In a four-day period in late October the demand for change
that had been percolating in the ranks for years made itself
felt with sufficient strength to set the 13 million-member
federation on a path away from class collaboration. It
elected a militant leadership to chart the path into the
21st Century. The outcome was, to quote Steelworkers Union
President George Becker, "Corporate America's worst
nightmare come true."
For the first time in its 100-year history, the AFL-CIO
chose its officers in a contested election. And, for the
first time ever, the AFL-CIO, headed by John J. Sweeney,
Richard Trumka, and Linda Chavez-Thompson, is led by men and
women with first-hand experience running strikes and
organizing campaigns.
Victory for the New Voice for American Workers slate came
after an intense, six-month campaign that saw candidates
crisscrossing the country, engaging in debates, speaking at
conventions and meetings of state and local central bodies,
walking picket lines -- and, for the Sweeney slate,
participating in direct action, civil disobedience and going
to jail.
The victory -- won under the slogan "Say no to the status
quo" -- was consummated at the convention when unions
representing 7.2 million of the AFL-CIO's 13 million members
won floor fights and thwarted plans to bring several hundred
heavies into the convention hall in a "spontaneous"
demonstration in support of Interim AFL-CIO President Thomas
Donahue.
When the smoke cleared, delegates had elected a slate of
officers committed to organizing the unorganized, building a
"progressive political movement" and building a labor
movement that speaks for all American workers.
The run up to the convention was as important as the
convention itself.
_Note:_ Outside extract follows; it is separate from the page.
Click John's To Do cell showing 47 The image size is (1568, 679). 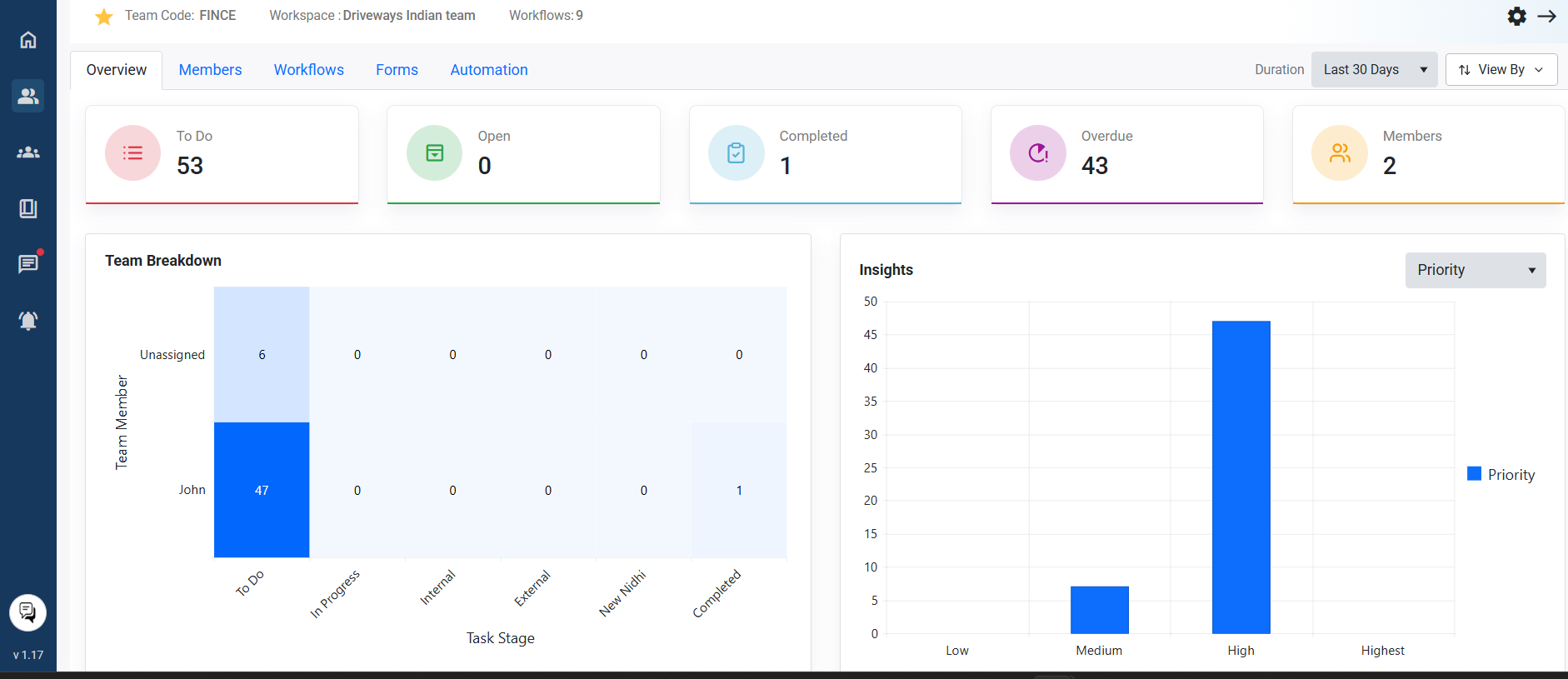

With its emphasis on diversity,
inclusion, participation and, more importantly, activism,
the Sweeney campaign changed what union members think the
labor movement should be -- or can do.
As Ted Murphee, president of the Central Arizona Labor
Council, told the convention, "The labor movement is limited
only by the choices it makes for itself." The campaign did
more than that -- it generated the interest that brought
delegates from a record 500 state and local central labor
bodies to the convention.
In addition to sparking some of the most militant
discussion, the fact that 75 percent of these delegates were
Sweeney supporters is a much better measure of the breadth
of support for new policies and leadership than was
Sweeney's margin of 55-to-45 percent in the official vote
tally.
Nor was that the only indication of support for Sweeney's
program. Even before convention delegates confirmed what was
already known and elected Sweeney, leaders of his coalition
took special steps to guarantee a unified labor movement
after the convention.
Delegates unanimously endorsed a constitutional amendment
increasing the size of the AFL-CIO Executive Council to 51
and then nominated and elected a unity slate to fill these
vacancies -- in the process increasing the number of women
and people of color from 17 to 27 percent.
So now what? What about Sweeney's boast, "We've changed the
labor movement. Now we are going to change America!"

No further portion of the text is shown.